Is there a name for the line of space between where the ceiling and the standing wall meet? There must be. If I were in construction, I’m sure I would know it like the back of my paint covered trousers.

A man enters the white space. It could be called a bathroom, but there is no bath. Just a standing shower.

If I were a builder, I would know how long it takes to lay and grout five-by-five-inch tiles upon every surface of a hundred-and-twenty square space. As a laymen who can’t caulk over the ident of an Arrow Pin nail, I am not equipped to even guess at the time and labor involved.

A man enters the white space. It is a bathroom, sans a bath. The man is holding a bucket.

Silver seems to be the color of choice for most household fixtures, including spaces like these.
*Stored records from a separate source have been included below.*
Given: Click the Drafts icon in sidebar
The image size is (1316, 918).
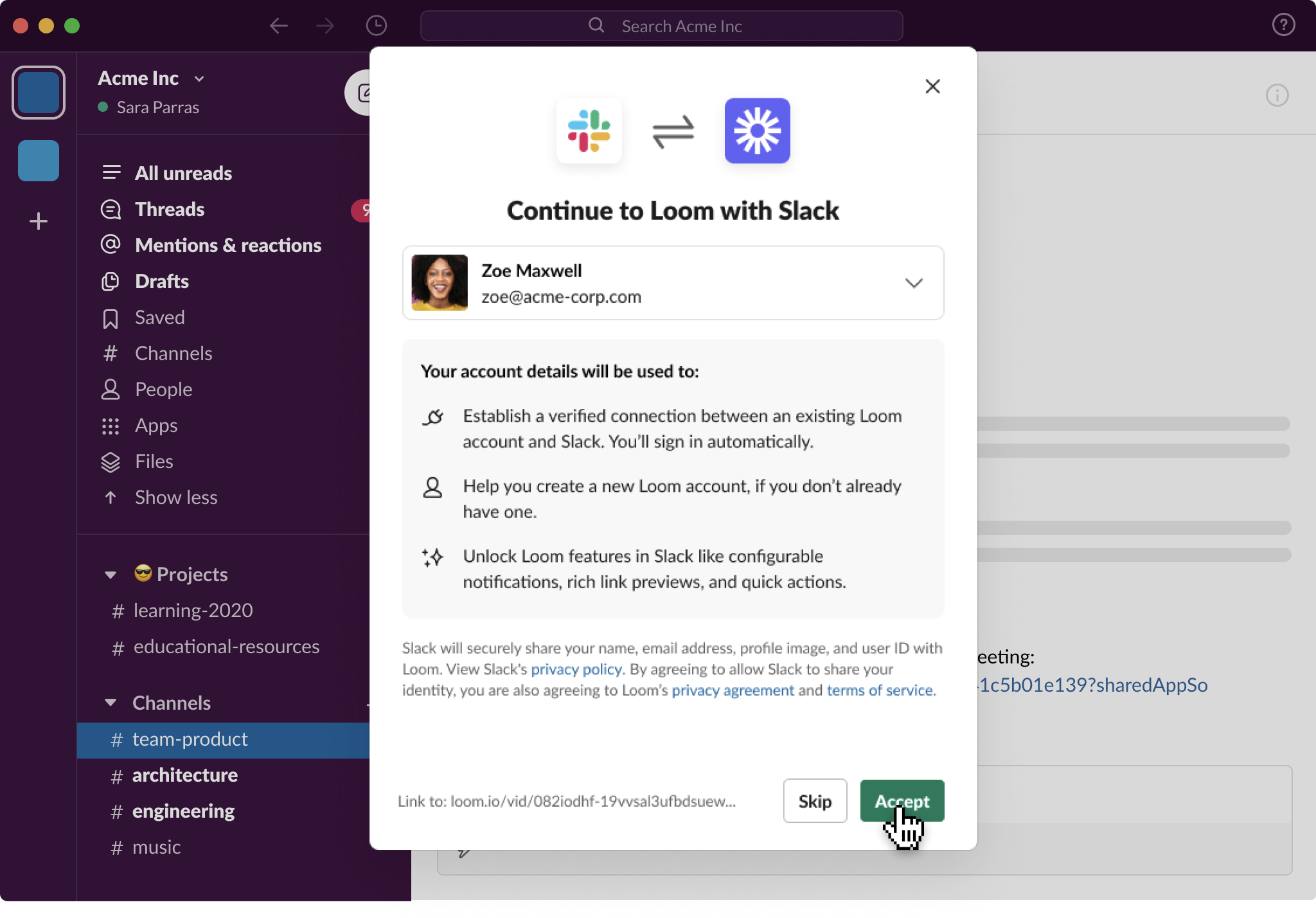Looking at the screenshot, I should [x=109, y=281].
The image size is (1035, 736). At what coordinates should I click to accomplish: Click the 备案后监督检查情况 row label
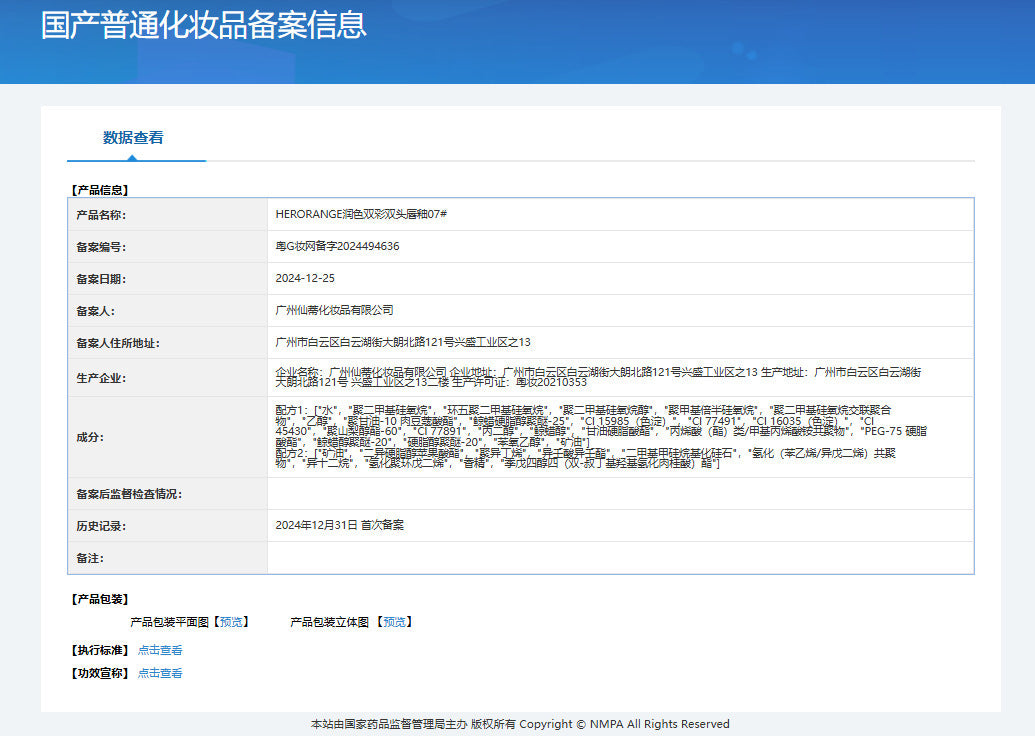pos(129,494)
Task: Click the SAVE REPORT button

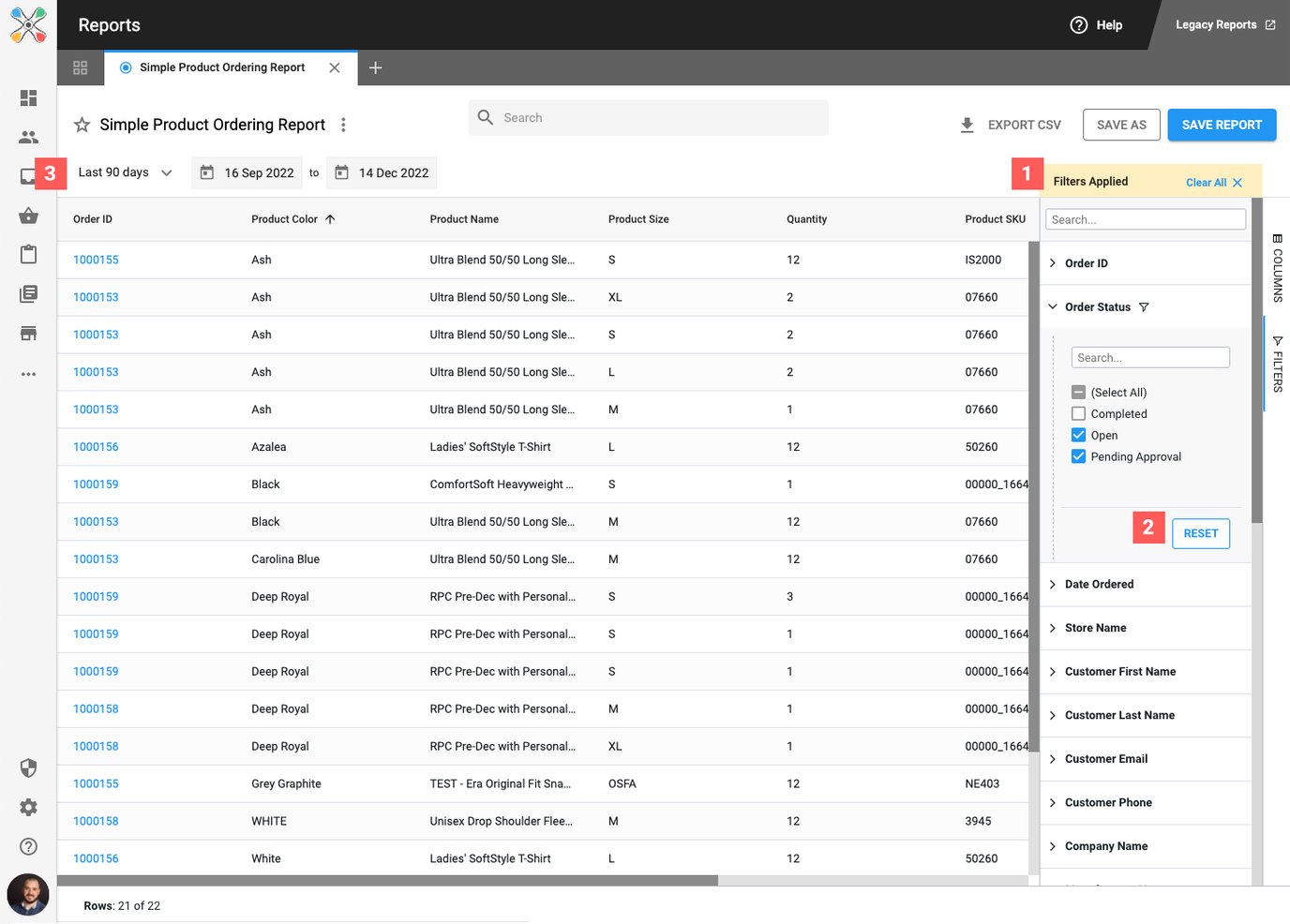Action: coord(1221,125)
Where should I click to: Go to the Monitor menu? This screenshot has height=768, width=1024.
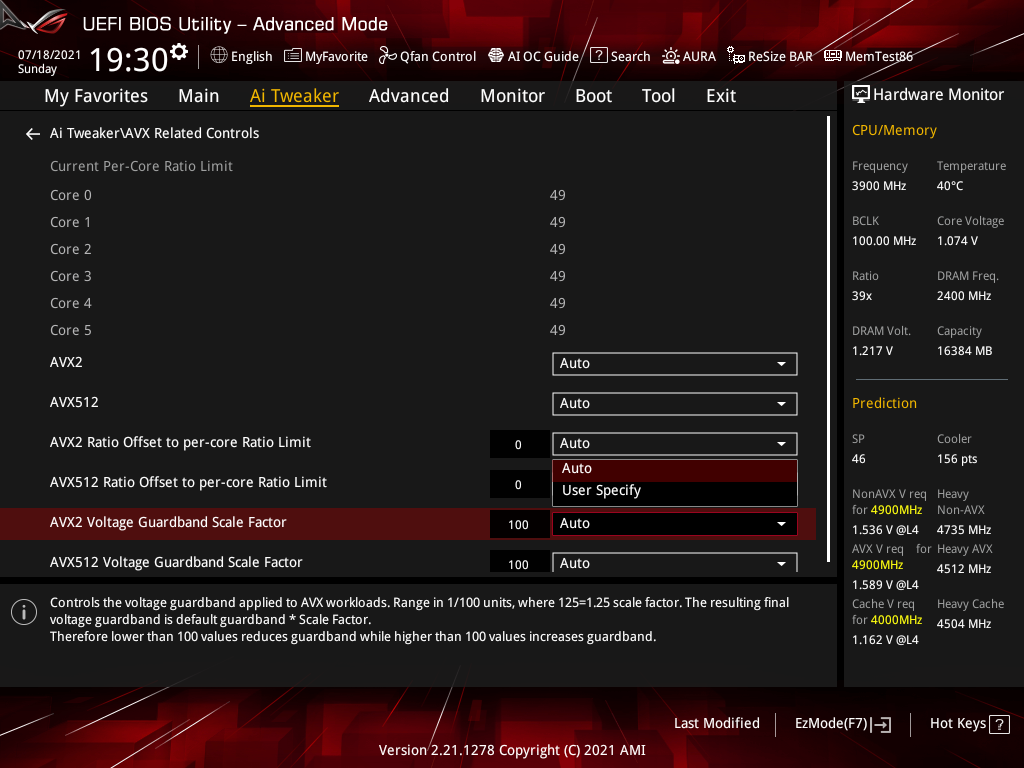(512, 95)
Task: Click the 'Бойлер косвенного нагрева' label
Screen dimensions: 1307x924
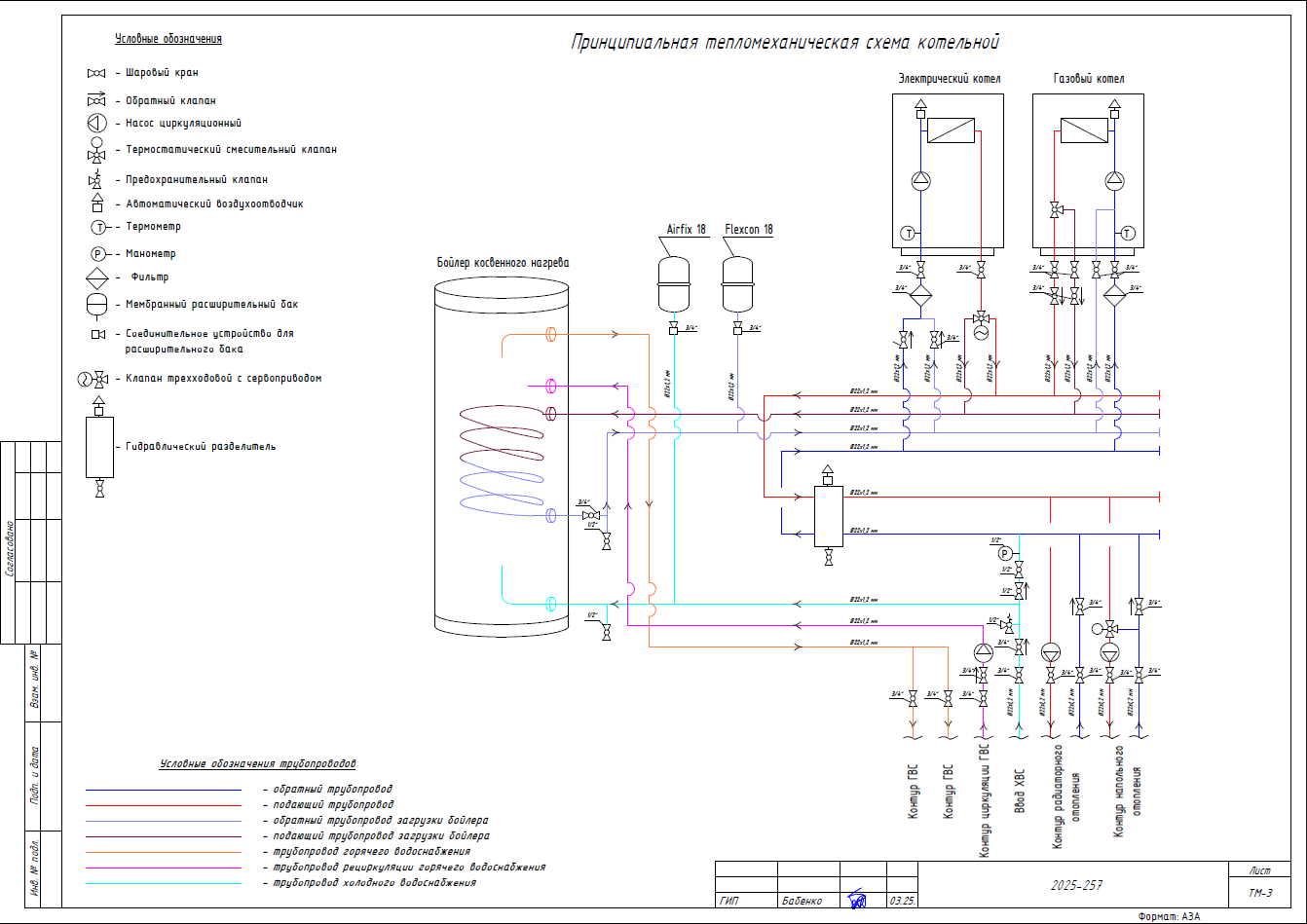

If porcelain sinks and tubs are so common, why not porcelain faucets two. It would be harder to make out splotches of tooth paste on a porcelain mirror. Of course, it would be difficult to make out a reflection too. Might be a good idea. For most.

A man enters a bathless bathroom, bucket in hand. There is a silver grate drain at the center of the concave floor.

Building code violations. Is there a book which outlines them all? Is it like the ICD-10 or CPCPS insurance codes that red-eyed billers in hospital basements use to screw over patients, with annual versions published each year?

Does the Bible of Build Code Violations 101 incite as much remorse for the wasted paper spared on reconstructed macabre manuals manufactured with but one or two changes – changes that could have been dispersed electronically? Money. Monies need to be made. I am sure if I were the hospital administrator or lord of construction, I too would demand that we render all materials from the year before null and void.

A man enters a bathroom with a slightly concaved floor. In the man’s arms are a collapsible bucket perched atop a medical stool. For safety reasons, there are no shower curtains. No baths to drown in, or stumble out of. Not even the shower head, a water scum covered plate flush against the ceiling, can be reached to repurpose into a –

I miss carpet. What could I have done with carpet? I am sure carpenters – are those the ones who lay down carpet? – could lay them down with a nail or staple or glue gun.

A man is at the center of a bathroom. He rests a collapsible bucket right above the shower drain. The man sets a plastic seat stool down, its rubber bottoms silent on the tile, right in front of the bucket. By the magic of someone else’s freedom, water wheezes out from above.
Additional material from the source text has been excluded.